Babu M, Sappani M, Joy M, Chandiraseharan V K, Jeyaseelan L, Sudarsanam T D
Department of Biostatistics, Christian Medical College, Vellore, Tamil Nadu, India.
Department of Medicine and Clinical Epidemiology Unit, Christian Medical College, Vellore, Tamil Nadu, India.

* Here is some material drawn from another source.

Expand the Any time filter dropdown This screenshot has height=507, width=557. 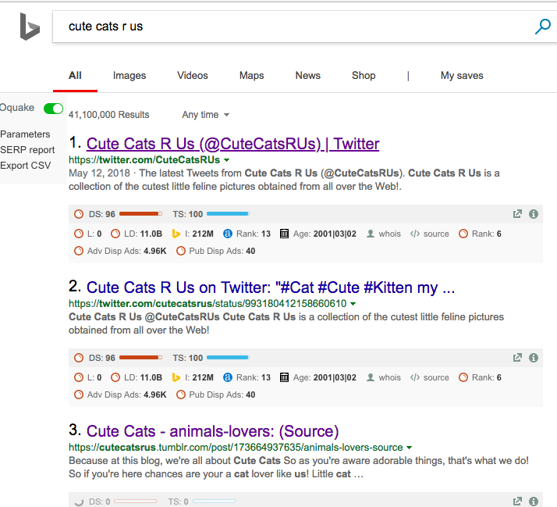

J Postgrad Med. 2024 Oct 1;70(4):209-216. doi: 10.4103/jpgm.jpgm_357_24. Epub 2024 Dec 6.
Machine learning (ML) has been tried in predicting outcomes following sepsis. This study aims to identify the utility of stacked ensemble algorithm in predicting mortality.
The study was a cohort of adults admitted to a medical unit of a tertiary care hospital with sepsis. The data were divided into a training data set (70%) and a test data set (30%). Boruta algorithm was used to identify important features. In the first phase of stacked ensemble model, weak learners such as random forest (RF), support vector machine (SVM), elastic net, and gradient boosting machine were trained. The SVM was used in phase 2 as meta learner to combine the results of all weak learners. All models were validated using test data.

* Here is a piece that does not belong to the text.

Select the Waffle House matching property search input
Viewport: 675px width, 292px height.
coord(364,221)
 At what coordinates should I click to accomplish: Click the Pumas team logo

In our cohort of 1,453 patients, the mortality rate was 27% (95% confidence interval [CI]: 25, 29). The Boruta algorithm identified inotrope use and assisted ventilation as the most important variables, which could predict mortality. The random forest outperforms (area under the curve [AUC]: 97.91%) the other algorithms. The AUCs for the other models are SVM (95.21%), GBM (93.67%), and GLM net (91.42%). However, the stacking of all the above models had an AUC of 92.14%. In the test data set, the accuracy of all methods including the RF method accuracy decreased (92.6 to 85.5%).
The random forest showed high accuracy in train and moderate accuracy in the test data. We suggest more regional open-access intensive care databases that can aid making machine learning a bigger support for healthcare personnel.
机器学习(ML)已被用于预测脓毒症后的结局。本研究旨在确定堆叠集成算法在预测死亡率方面的效用。
该研究纳入了一家三级护理医院内科收治的成年脓毒症患者队列。数据被分为训练数据集(70%)和测试数据集(30%)。使用Boruta算法识别重要特征。在堆叠集成模型的第一阶段,训练了随机森林(RF)、支持向量机(SVM)、弹性网和梯度提升机等弱学习器。在第二阶段,使用SVM作为元学习器来合并所有弱学习器的结果。所有模型均使用测试数据进行验证。
在我们的1453例患者队列中,死亡率为27%(95%置信区间[CI]:25,29)。Boruta算法确定血管活性药物的使用和辅助通气是预测死亡率的最重要变量。随机森林的表现优于其他算法(曲线下面积[AUC]:97.91%)。其他模型的AUC分别为SVM(95.21%)、梯度提升机(GBM,93.67%)和广义线性模型网(GLM net,91.42%)。然而,上述所有模型的堆叠AUC为92.14%。在测试数据集中,包括RF方法在内的所有方法的准确率均下降(从92.6%降至85.5%)。
随机森林在训练数据中显示出高准确率,在测试数据中显示出中等准确率。我们建议建立更多的区域开放获取重症监护数据库,以帮助机器学习为医护人员提供更大的支持。